To smooth out month-to-month volatility, I look at a rolling six-month average change in monthly jobs:

Source: Bureau of Labor Statistics.

For the last three years, we have created enough jobs to keep up with population growth -- maybe a bit more -- and that's about it. There has been almost no deviation from this trend, too. 2011 saw average monthly jobs growth of 175,000. 2012's average figure was 183,000. In the first three months of 2013 we've averaged 168,000. Statistically, these numbers are almost indistinguishable. It has been one of the dullest recoveries on record.

The unemployment rate, however, is in decline -- and not just the standard unemployment rate most often cited in the media. The Bureau of Labor Statistics calculates unemployment several different ways, with some measures counting not just the unemployment, but those who have given up looking for work and those working part-time but desiring full-time hours. Importantly, all show the same trend: downward.

Source: Bureau of Labor Statistics.

But this poses a question: If jobs growth is so dull, why is the unemployment rate dropping across the board?

In part because fewer Americans are taking part in the labor force and thus aren't counted in the unemployment statistics. The labor force participation rate, which counts working-age Americans who either are employed or are unemployed and looking for work, fell in March to the lowest level since the Carter administration:

Source: Bureau of Labor Statistics.

Part of this decline is due to a weak economy. But there's more to it; the decline clearly began before the recession.
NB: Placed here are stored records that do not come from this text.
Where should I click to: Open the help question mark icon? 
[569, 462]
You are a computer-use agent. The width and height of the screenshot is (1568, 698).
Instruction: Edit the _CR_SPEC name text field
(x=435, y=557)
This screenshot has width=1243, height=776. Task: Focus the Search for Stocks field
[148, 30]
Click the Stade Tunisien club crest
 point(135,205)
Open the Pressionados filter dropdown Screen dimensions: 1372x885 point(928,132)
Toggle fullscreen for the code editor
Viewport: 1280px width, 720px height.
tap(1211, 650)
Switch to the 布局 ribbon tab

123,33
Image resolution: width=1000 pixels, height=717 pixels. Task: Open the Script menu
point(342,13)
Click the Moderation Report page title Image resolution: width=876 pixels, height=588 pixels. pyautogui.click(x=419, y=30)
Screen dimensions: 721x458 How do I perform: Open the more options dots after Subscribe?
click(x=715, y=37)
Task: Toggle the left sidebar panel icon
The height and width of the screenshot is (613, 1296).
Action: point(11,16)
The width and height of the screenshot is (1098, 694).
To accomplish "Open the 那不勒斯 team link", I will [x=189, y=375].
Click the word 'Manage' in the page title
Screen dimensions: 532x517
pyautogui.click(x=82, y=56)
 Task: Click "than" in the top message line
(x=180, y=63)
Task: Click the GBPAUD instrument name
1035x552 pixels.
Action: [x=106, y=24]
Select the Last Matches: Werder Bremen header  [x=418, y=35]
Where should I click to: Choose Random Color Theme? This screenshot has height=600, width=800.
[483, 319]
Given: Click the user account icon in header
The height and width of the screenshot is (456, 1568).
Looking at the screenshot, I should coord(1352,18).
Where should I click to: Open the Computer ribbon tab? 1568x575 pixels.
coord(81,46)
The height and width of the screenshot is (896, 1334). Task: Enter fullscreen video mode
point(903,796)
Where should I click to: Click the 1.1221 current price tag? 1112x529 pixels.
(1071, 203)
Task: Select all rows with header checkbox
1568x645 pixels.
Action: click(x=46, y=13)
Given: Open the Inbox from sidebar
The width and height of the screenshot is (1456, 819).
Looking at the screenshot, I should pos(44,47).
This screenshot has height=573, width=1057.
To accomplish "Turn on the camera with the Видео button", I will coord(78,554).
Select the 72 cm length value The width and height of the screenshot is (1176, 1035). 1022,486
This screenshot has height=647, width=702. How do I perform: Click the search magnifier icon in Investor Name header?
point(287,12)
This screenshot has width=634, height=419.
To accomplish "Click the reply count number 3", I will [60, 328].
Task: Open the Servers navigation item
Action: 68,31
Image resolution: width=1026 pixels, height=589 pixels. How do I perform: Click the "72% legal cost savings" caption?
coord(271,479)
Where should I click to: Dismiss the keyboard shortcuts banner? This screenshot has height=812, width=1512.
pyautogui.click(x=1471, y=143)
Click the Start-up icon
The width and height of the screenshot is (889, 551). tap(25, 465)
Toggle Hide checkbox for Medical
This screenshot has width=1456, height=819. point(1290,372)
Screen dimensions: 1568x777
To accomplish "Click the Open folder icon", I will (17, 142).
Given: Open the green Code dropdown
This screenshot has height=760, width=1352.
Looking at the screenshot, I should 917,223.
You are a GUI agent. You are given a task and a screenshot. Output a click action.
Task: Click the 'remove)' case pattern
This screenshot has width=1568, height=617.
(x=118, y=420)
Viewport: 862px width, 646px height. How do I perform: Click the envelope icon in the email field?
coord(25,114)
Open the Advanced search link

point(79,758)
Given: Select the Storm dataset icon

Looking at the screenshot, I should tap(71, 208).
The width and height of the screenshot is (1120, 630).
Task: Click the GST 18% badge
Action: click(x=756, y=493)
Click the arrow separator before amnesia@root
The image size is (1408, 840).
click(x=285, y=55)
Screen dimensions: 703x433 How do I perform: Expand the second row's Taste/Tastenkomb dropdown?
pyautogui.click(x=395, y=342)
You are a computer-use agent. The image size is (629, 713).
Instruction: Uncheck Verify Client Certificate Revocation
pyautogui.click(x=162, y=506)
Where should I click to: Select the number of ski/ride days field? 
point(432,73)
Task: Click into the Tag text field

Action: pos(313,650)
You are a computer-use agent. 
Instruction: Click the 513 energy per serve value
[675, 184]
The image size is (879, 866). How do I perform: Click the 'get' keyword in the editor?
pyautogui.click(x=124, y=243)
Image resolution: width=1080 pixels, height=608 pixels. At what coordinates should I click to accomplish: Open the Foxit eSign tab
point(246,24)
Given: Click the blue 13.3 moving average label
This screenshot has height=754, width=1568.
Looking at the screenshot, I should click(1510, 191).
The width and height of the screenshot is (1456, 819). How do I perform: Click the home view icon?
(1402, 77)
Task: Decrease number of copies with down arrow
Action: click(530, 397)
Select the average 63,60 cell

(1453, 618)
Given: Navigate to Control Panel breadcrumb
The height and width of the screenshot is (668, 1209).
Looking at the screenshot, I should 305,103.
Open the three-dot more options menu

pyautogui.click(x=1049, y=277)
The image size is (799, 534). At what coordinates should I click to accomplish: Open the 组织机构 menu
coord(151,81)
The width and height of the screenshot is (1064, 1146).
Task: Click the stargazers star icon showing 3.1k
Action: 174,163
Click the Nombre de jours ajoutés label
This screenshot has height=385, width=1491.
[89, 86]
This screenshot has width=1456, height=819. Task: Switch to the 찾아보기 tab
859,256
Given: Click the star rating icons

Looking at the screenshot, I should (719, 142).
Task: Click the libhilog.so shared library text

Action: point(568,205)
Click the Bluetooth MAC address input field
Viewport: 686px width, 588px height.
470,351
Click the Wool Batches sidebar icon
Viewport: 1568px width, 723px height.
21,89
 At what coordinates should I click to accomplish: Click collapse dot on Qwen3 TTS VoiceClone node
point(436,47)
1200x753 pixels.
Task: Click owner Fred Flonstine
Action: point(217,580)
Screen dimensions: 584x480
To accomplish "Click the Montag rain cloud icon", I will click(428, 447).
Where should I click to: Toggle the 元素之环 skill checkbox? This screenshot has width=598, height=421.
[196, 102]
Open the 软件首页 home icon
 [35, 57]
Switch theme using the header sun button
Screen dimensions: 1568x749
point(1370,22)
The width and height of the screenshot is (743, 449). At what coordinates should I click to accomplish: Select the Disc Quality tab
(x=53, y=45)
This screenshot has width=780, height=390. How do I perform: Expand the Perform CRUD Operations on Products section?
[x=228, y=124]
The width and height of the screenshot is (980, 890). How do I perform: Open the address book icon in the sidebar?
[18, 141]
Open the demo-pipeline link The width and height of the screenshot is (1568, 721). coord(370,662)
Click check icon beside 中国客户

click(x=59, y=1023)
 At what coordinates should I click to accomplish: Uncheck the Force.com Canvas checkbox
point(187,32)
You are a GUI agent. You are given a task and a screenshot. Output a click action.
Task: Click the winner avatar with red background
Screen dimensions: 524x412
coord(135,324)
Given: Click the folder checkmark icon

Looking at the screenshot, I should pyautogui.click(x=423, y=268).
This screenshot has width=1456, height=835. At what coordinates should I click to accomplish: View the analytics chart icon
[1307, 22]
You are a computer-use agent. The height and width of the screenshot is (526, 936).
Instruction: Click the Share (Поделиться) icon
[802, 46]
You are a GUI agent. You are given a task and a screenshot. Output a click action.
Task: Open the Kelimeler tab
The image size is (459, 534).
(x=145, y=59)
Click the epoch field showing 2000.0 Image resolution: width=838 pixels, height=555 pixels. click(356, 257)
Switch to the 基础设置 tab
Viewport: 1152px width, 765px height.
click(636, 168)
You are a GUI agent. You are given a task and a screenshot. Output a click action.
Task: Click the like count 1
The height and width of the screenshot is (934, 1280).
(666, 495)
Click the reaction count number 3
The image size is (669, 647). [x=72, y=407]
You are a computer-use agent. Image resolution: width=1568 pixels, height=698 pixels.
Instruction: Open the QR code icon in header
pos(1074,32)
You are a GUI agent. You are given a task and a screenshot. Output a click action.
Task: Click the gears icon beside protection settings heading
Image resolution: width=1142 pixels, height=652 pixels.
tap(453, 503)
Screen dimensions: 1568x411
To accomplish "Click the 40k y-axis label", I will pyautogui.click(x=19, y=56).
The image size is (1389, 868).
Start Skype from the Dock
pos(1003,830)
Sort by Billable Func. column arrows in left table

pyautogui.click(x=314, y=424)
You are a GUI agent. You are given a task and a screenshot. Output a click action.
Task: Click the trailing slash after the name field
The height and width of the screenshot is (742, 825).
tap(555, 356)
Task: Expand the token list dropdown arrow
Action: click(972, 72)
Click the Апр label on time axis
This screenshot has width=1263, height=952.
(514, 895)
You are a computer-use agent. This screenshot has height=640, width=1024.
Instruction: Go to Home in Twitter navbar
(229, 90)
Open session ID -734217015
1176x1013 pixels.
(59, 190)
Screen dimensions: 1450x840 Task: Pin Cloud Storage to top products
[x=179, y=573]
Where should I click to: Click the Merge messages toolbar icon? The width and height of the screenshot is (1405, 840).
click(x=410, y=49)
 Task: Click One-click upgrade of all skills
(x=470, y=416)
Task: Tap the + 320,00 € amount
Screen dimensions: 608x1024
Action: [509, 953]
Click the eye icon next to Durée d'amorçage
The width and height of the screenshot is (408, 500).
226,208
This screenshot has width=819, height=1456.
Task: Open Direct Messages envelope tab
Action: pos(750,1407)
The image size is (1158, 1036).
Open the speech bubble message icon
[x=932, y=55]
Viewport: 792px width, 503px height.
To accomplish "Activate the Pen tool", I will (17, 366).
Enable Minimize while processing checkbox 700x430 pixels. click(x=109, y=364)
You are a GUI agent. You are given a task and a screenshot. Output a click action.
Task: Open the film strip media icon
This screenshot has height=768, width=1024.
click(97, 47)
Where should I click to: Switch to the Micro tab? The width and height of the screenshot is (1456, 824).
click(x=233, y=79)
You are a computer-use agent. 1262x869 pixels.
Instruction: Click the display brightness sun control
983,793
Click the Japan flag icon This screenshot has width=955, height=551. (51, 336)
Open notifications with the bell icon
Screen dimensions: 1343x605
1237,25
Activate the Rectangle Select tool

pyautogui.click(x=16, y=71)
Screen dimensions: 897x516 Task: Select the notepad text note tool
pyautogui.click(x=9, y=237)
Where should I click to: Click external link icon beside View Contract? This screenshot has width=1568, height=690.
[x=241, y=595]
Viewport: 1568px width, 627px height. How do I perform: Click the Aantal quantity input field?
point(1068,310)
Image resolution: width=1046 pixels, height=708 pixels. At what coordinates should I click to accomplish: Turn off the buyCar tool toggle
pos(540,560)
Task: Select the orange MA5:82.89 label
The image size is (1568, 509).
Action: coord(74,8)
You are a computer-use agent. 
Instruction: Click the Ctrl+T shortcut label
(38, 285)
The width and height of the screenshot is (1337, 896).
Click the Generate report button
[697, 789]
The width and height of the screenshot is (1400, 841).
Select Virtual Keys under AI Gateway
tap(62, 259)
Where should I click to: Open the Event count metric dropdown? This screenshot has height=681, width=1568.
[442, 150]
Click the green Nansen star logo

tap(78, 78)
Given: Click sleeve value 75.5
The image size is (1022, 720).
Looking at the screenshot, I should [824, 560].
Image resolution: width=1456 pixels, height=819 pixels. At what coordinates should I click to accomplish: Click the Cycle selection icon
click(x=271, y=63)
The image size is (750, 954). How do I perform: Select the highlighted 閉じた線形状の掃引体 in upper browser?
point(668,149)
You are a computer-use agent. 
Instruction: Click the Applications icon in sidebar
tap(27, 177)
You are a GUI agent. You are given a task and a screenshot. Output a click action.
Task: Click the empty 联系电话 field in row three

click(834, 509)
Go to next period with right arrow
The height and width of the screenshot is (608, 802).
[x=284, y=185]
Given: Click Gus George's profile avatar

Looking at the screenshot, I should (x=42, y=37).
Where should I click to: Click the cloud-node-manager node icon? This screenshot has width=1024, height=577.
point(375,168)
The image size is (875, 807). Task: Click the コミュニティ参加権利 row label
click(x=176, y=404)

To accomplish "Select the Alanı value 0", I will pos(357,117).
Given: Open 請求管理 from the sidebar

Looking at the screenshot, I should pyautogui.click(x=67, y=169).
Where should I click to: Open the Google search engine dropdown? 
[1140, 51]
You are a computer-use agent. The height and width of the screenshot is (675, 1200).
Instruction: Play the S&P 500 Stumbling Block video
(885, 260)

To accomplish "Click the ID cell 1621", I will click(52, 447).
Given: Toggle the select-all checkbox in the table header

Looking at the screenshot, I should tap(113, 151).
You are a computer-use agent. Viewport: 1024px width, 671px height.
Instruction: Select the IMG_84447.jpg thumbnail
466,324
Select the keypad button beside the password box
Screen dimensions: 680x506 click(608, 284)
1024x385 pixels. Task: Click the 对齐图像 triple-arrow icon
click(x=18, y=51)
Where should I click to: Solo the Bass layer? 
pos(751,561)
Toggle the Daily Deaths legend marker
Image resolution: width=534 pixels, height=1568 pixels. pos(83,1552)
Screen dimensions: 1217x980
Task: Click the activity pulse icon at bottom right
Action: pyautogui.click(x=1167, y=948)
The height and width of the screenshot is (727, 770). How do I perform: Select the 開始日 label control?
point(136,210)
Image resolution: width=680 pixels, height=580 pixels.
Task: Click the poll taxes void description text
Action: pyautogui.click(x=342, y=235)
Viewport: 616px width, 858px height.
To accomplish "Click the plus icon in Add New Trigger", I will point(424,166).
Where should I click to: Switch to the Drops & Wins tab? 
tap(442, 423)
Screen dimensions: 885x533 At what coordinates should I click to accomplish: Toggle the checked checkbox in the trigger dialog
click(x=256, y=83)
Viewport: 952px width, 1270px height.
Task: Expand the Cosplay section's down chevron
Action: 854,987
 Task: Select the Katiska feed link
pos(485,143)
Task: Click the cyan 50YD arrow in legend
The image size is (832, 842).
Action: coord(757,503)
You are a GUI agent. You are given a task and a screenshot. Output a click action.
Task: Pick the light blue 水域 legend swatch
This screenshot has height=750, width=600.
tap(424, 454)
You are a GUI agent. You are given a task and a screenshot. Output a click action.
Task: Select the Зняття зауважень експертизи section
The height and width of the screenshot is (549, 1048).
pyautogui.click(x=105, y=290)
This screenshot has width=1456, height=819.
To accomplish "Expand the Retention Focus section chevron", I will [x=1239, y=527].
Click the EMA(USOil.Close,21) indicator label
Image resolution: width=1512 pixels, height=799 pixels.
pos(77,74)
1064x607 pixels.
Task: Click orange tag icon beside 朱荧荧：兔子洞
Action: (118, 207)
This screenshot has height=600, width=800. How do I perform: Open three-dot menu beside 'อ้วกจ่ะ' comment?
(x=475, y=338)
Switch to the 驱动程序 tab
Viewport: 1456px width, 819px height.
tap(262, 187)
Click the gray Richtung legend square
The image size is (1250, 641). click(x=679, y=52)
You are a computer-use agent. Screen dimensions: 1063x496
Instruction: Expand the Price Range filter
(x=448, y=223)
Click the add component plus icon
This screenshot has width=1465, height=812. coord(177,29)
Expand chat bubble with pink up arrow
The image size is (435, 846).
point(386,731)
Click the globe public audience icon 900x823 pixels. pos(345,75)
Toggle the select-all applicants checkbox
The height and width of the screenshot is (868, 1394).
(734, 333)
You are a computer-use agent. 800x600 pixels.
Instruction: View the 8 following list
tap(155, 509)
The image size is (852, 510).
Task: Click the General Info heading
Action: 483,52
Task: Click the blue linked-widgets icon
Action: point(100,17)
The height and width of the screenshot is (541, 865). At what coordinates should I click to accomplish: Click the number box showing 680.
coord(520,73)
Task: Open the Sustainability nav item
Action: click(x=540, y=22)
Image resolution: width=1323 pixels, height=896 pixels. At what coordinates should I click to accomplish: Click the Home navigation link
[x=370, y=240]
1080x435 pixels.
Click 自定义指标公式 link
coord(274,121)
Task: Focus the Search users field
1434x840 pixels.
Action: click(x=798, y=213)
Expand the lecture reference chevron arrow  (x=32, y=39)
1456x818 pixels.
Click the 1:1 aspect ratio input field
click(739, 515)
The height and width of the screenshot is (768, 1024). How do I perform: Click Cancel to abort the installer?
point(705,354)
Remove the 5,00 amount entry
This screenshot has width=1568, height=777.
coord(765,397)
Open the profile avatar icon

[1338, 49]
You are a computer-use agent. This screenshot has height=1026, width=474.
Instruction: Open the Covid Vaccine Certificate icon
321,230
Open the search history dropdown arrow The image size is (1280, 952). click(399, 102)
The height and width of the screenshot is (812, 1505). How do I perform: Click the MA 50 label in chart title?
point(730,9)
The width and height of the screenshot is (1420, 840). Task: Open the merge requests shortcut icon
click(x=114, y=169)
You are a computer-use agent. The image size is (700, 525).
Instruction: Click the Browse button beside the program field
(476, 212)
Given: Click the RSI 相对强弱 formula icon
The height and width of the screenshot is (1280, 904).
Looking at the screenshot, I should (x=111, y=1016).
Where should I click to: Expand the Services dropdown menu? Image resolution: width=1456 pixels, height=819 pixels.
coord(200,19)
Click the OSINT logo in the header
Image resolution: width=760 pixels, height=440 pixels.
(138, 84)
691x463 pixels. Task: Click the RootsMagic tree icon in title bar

There are three big explanations for why so few Americans are in the labor force:

  • The country is aging.
  • Men have been leaving the labor force consistently for 60 years.
  • More people are in school.

As baby boomers retire, the demographic bulge of those born in the 1950s and 1960s exits the labor force. Demographers predicted a sharp decline in the labor force participation rate years before the recession began. Even if the economy were booming, the labor force participation rate would almost certainly be falling.

Second, men have been leaving the labor force consistently for more than half a century as women enter the labor force, changing the dynamic of a two-income household. And third, more young Americans in school means fewer looking for work.

These trends are important for one reason: They mean we need to create fewer jobs to bring down the unemployment rate today than we did in the past. That's why dismal jobs growth has been met with a healthy decline in the unemployment rate.

But the best context we can put today's jobs recovery in comes from the blog Calculated Risk:

We are living through the worst employment disaster since the Great Depression. After every monthly jobs report, analysts parse the numbers and pick apart the details, but that one sentence is really all that matters.